Among the Group of Seven (G7) nations -- which includes Canada, France, Germany, Italy, Japan, the United Kingdom, and the United States -- Canada happens to have the most expensive mobile rates. On top of that, users based in the Great Big North often have to pay at least $50 to have their mobile devices unlocked when they decide to switch to another network.
But the Canadian Radio-Television and Telecommunications Commission (CRTC), which regulates the wireless industry in the country, is now requiring all mobile operators to unlock handsets, free of charge. Moreover, the regulating body has mandated that from now on, all new smartphone devices must be sold unlocked in the Canadian mobile market.
So how did this came to be? Well, the CRTC made a wise move in asking for feedback from Canadian mobile users with regards to the subject of unlocking fees. Naturally, users never thought twice about airing their sentiments when it comes to unlocking fees, and it goes without saying that the CRTC has heeded their calls.
According to a report recently published by CBC, telecommunications service providers in Canada generated revenues of $37.7 million CAD (that is equivalent to $28.5 million in the United States) out of unlocking fees. That amount represents a whopping increase of 75 percent compared to three years ago.

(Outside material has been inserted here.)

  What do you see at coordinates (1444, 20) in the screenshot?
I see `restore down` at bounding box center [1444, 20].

Obviously, mobile operators in Canada were not too happy with the CRTC’s ruling. Howard Slawner, the vice president of Rogers Communications, has suggested that a better idea may be to actually have consumers shoulder the expenses of unlocking their mobile devices. But it bears noting, however, that the wireless carriers themselves are the ones doing the locking of handsets. For good measure, the CRTC has also moved to ban locking mobile phones.

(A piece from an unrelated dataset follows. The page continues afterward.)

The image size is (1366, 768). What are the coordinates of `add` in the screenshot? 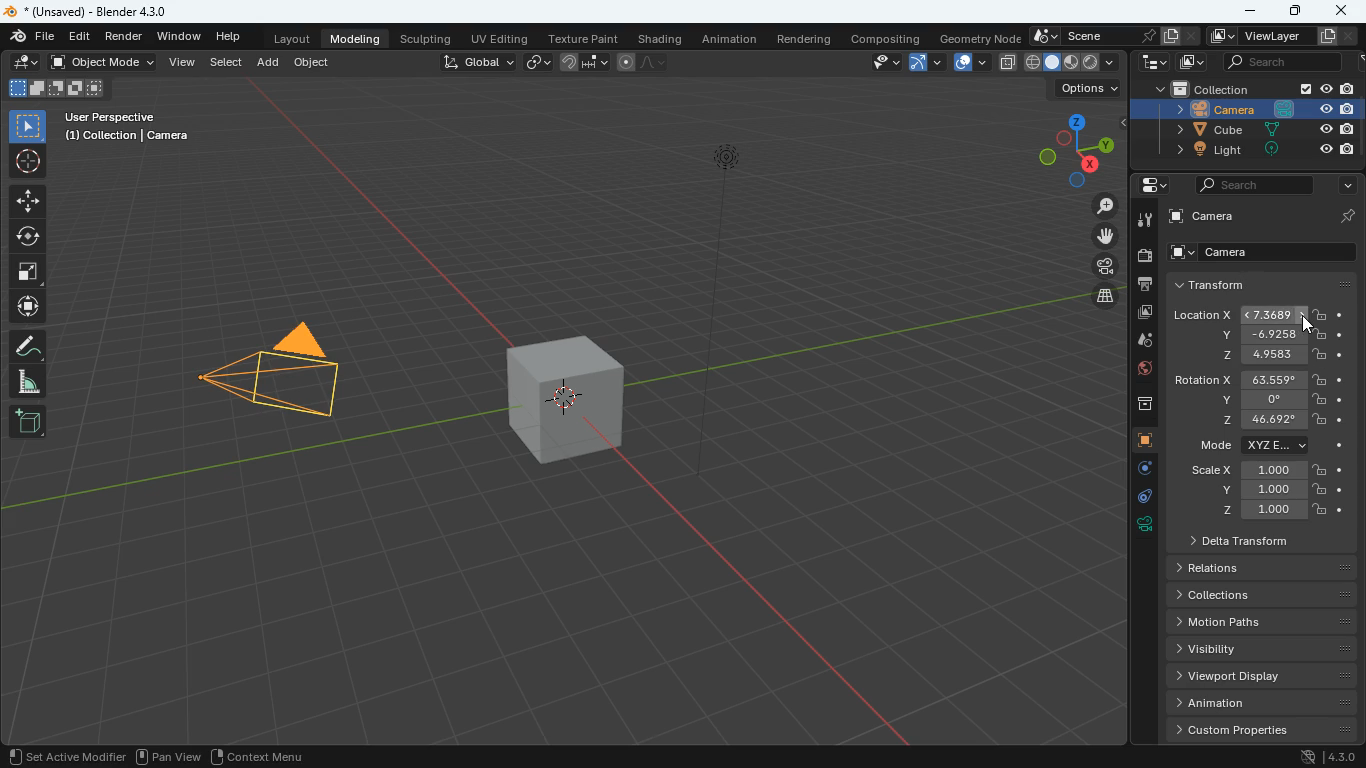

Under a new federal administration, the CRTC appears to be leaning more towards supporting consumers, and the last few months have seen the agency welcome more consumer friendly Internet laws. For instance, not too long ago, the body has ruled against a free music zero rating offering from Canadian mobile operator Videotron, which is being opposed by supporters of net neutrality rules. But instead of establishing rigid regulations, the CRTC has instead worked on building a framework, and then making its decisions on a case by case basis.
Of course, it is a different story in the United States. Under the leadership of Chairman Ajit Pai (appointed when Donald Trump became President), the US Federal Communications Commission (FCC) is actually working to reverse its stand on the consumer friendly net neutrality rules established by former Chair Tom Wheeler under former President Barack Obama’s administration.